Sam gestured to the two zero-gee “chairs”—actually padded torso frames—along one wall. Both men kicked gently off and glided over to them, Huhn from the hatchway and Sam from his workstation. Once they were tethered in, the silence stretched out until it became awkward, at least for Sam. Huhn seemed lost in his own thoughts. Finally he looked up.
“Once it was done and I had time to think, I figured I made an awful mistake, giving up command. I was always an ambitious man, but not . . . well, not crazy. Not unrealistic. Never thought I’d retire with an admiral’s star. Captain of a cruiser—that was the pinnacle of my ambition. Four broad stripes on my sleeve.”
“It must have been a difficult decision,” Sam said, although the words tasted trite to him as soon as he spoke them. Huhn looked at him for a moment but Sam could not read his expression. Huhn’s face seemed blank, as if the life had left him.
“Threw my future away,” Huhn said after a moment, and then he looked around the cabin he had briefly occupied. “No getting it back. Hated you for a while, for doing what I couldn’t. Still do, a little bit . . . hate you, I mean.”
Sam didn’t know what to say so he said nothing. He wished he’d poured them bulbs of coffee, water, something to
keep his hands occupied.
“I’ve been reading about the Royal Navy,” Huhn said, “back in the olden days, the Age of Fighting Sail.

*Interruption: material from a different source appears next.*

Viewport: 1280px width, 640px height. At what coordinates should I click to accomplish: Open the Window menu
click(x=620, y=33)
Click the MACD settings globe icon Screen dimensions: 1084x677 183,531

Know much about it?”
Sam shook his head,
“The ships had contingents of Marines, for boarding actions and such, commanded by a sergeant or a lieutenant on the smaller ships. On the big ships of the line those Marines were commanded by a captain. But onboard the ship he was always addressed as major. You know why?”
“No, why?”
“Because a ship can only have one captain.”
Huhn took the box from under his arm and handed it to Sam, who took it with a measure of reluctance. Gifts suggested obligations. An unknown gift carried an unknown burden of obligation. He opened the box and saw a bottle of bourbon.

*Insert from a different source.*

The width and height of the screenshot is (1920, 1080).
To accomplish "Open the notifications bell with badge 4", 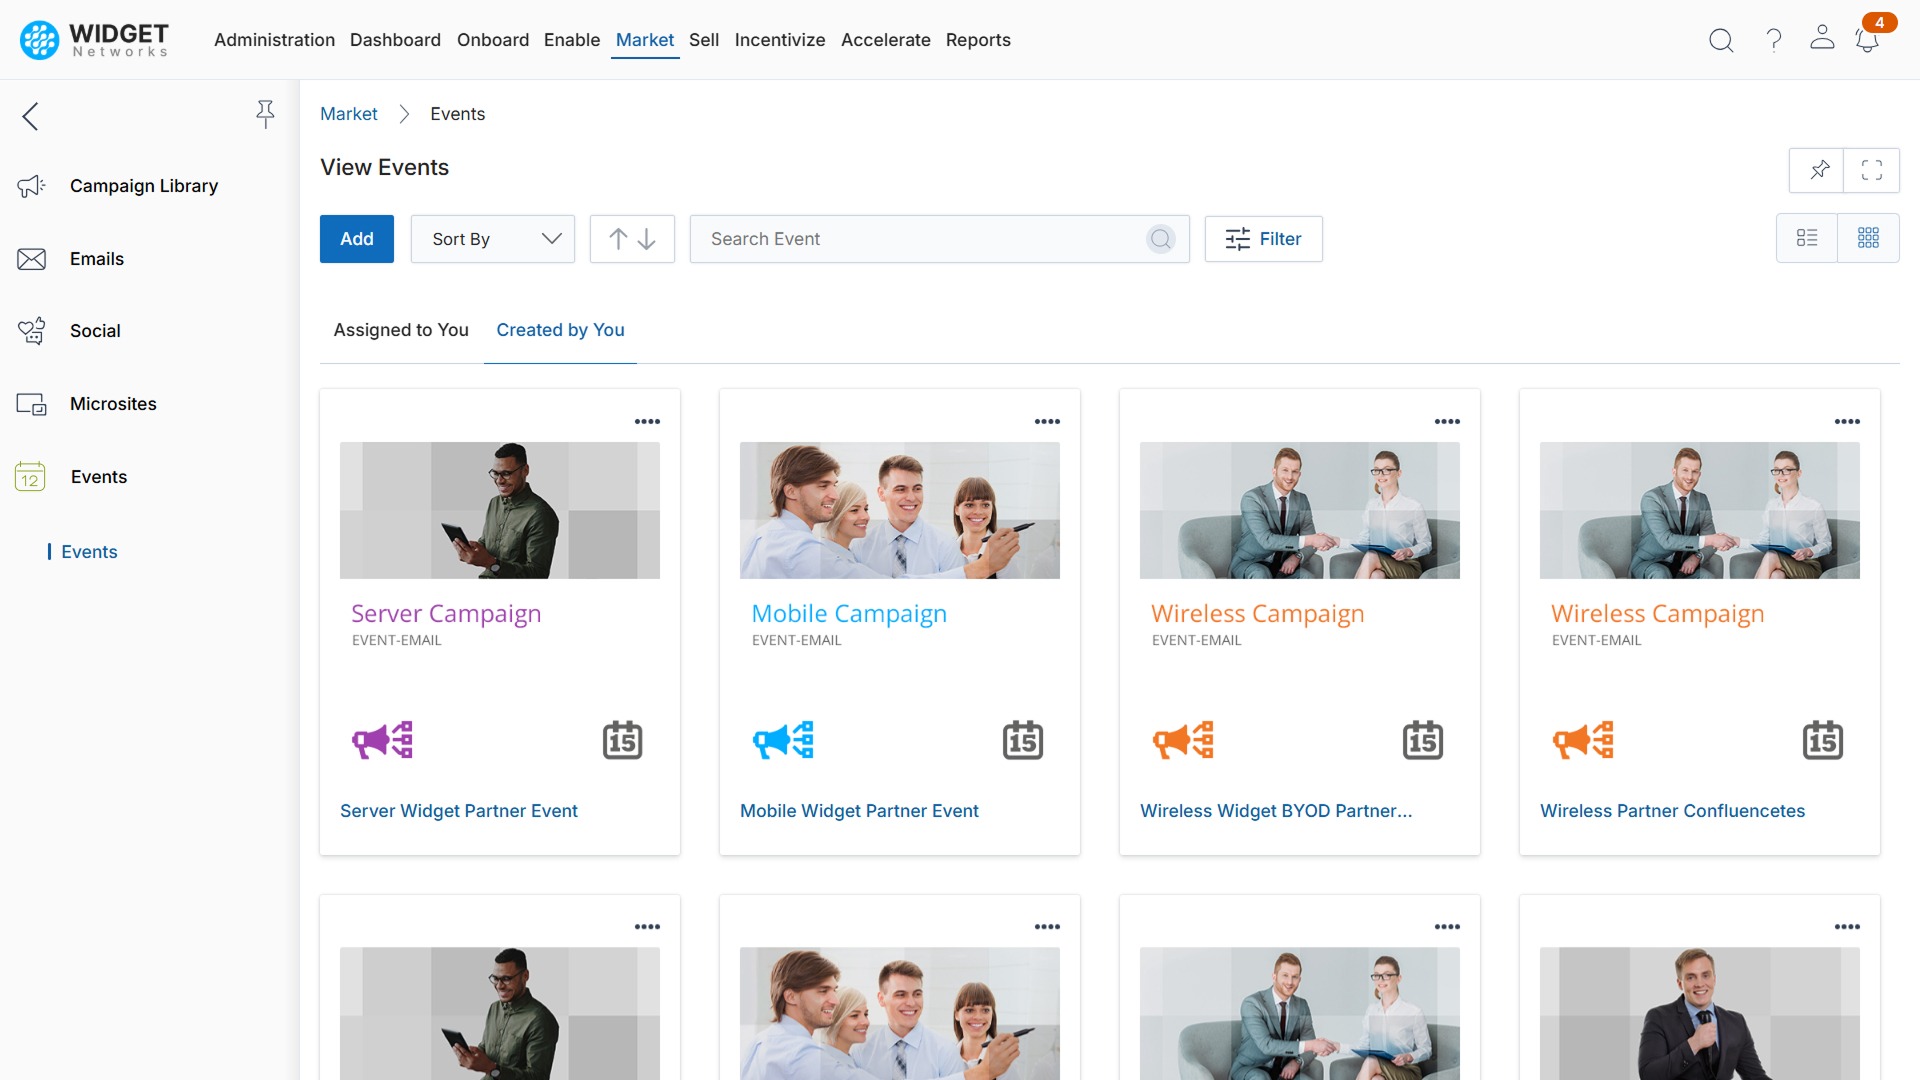I will pyautogui.click(x=1867, y=40).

“Booker Beam,” Huhn said. “Seven years old. About as good as it gets.”
“I don’t. . . ”
“It’s not for you, Bitka. Not personally, anyway. It’s for the captain, in case you want to share a drink with your officers.”
Sam stared at the bottle, uncertain what he should say or do about this, uncertain in fact how he felt about it.
“Will you . . . will you have a drink with me, Commander Huhn?”
“Nope. I’m not one of the ship’s officers any more, just a passenger.” He unbuckled himself from the chair and Sam felt his face flush.
“I regret that remark, sir.”
“It was the truth, and it needed saying. Don’t be sorry for that. Besides, it means I don’t need permission to leave.”
He pushed off the wall and left the cabin.
Sam stared at the bottle of bourbon. What was going on in Huhn’s head? Was this gesture well-intended or ill? Did Huhn himself know? Sam shook his head.
“Back home we got an expression for a guy like Admiral Kayumati,” Moe Rice said with the careful enunciation characteristic both of his West Texas accent and of a drunk. “All hat, no cattle.”